Time is but a moment gathered into bits placed in cubicles. They march on stepping to their own cadence.
"small house and big shop"
That's what I'm talkin' about. That right there. :-)
Brigid - if you need to get away again to Oregon - My brother has a little place he rents out at Heceta Beach Florence Oregon....I know not by the Peter Iredale....but it is nice. Here is the link for you - http://www.florencerentals.com/griffen.htm
He has a property management outfit rent it out for him....if it was mine I would let you have it for the week....but it isn't. It's a few blocks from the beach and a couple to the sand dunes. You can make some more memories there. Take care, Ed.
Ed S. - thank you for the offer, we usually meet farther north so my brothers can make it down from the Seattle area after work. That was kind of you.
"Brigid,
You are a good woman."
^ This!
Beautifully written. Thank you for sharing it.
Beautifully written. Thank you for sharing it.
There's not much more satisfying than completing a project around the house and being able to look at it thereafter and think "I did that with my own two hands". Heh. Or to look at that and think "I did that with my own two hands, and learned lessons on how NOT to do it next time around." Either way. Its a sense of satisfaction that you cannot get by hiring someone to come out and do it for you. It also gives your house personality. You can sit around and swap stories with the house, because you've been through it together.
Having a shop, though...that would be nice.
They say writers should write what they know, and you do.
You know truth.
Thank you.
Wow...quite a post! Definitely understand that houses are just buildings. Always try to buy more land than you think you need, and less house will ususally work. That we come away with all the memories is the part that lasts.

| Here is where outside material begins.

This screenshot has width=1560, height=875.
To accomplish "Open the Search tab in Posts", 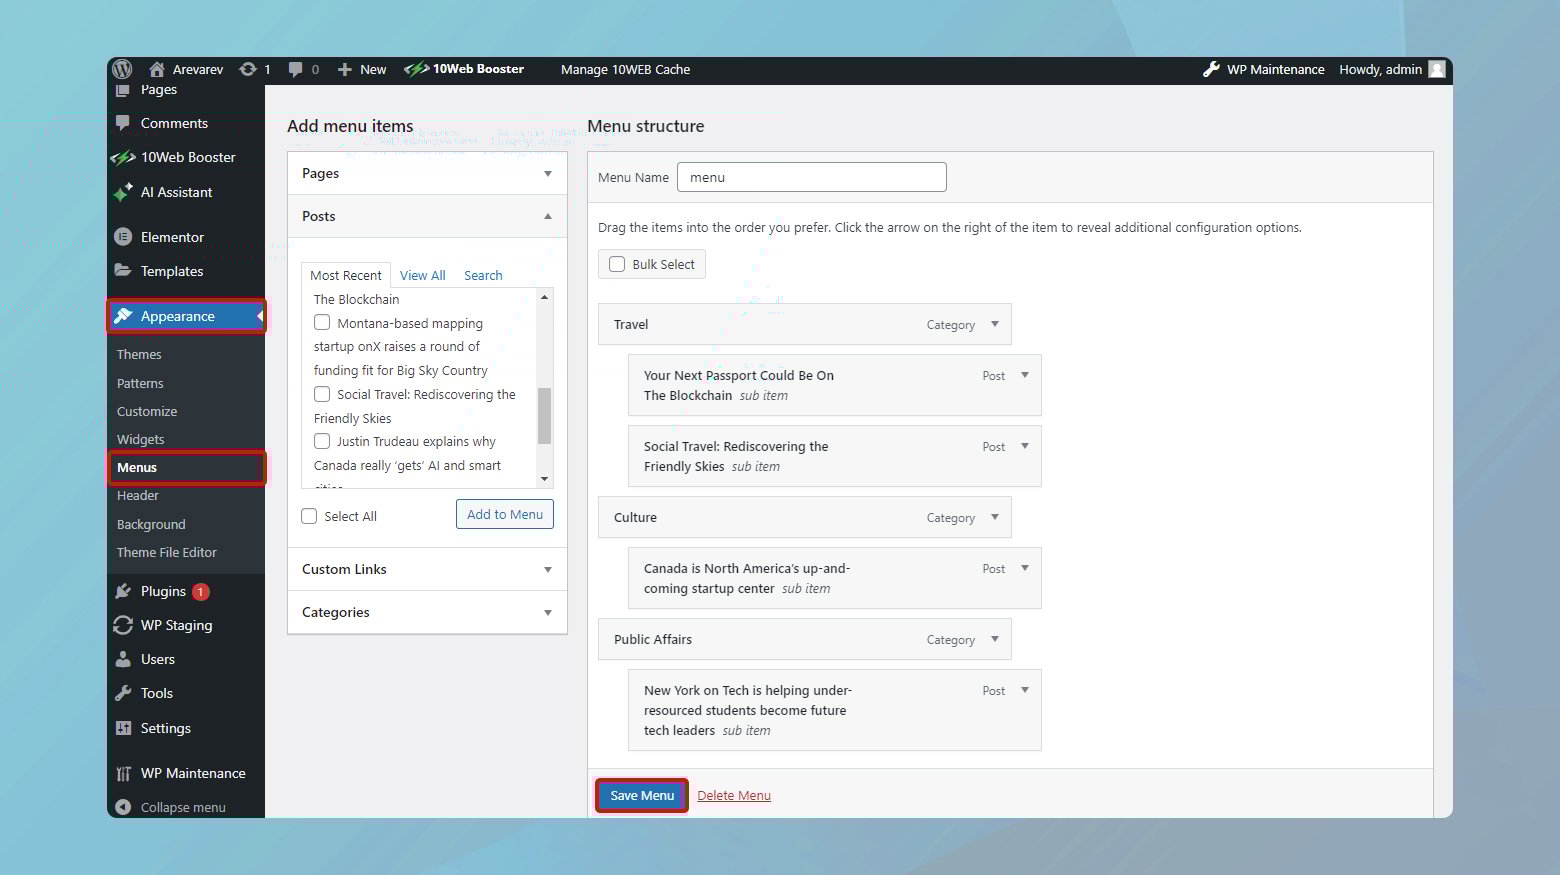I will pos(483,275).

Agree that you are a "Special" gal!
For though there are limits as to what as children we may accept, there is no limit to what we can believe, nourished as we are by the embrace of the incredible that is found right beneath our feet.
What a great line...wish I had written it...you have such a great talent. Bless you.
Sweet sweet woman.
Thanks for a great post. No regrets here...
Outstanding as usual! I live in the house I was born in, and every time I go down the cellar stairs, my hands slide along an old railing, and my feet on the same steps my Great grand Dad, Grand dad, and Dad all used all those years ago. I stop half way down now and again and I can see them all in my minds eye, and wonder what the reason was for their descent into what is the "foundation" of our family. Family goes back to 1663 but I'm just a young 73! OBTW, finally got my new knee back to 95% operation.. Beautiful story Brigid, you always send me on a nostalgia trip!
"I may have my scars, but I have no regrets."
The only way to live.
:)
Hope you find a new place where you can make even more happy memories.
Beautiful, Thank you!
Haven't commented in a while - who am I kidding - haven't been here in a while. Every time I do drop by, there's something special here. You make me laugh - or in this case, cry - but damn, it's worth the trip. Thank you.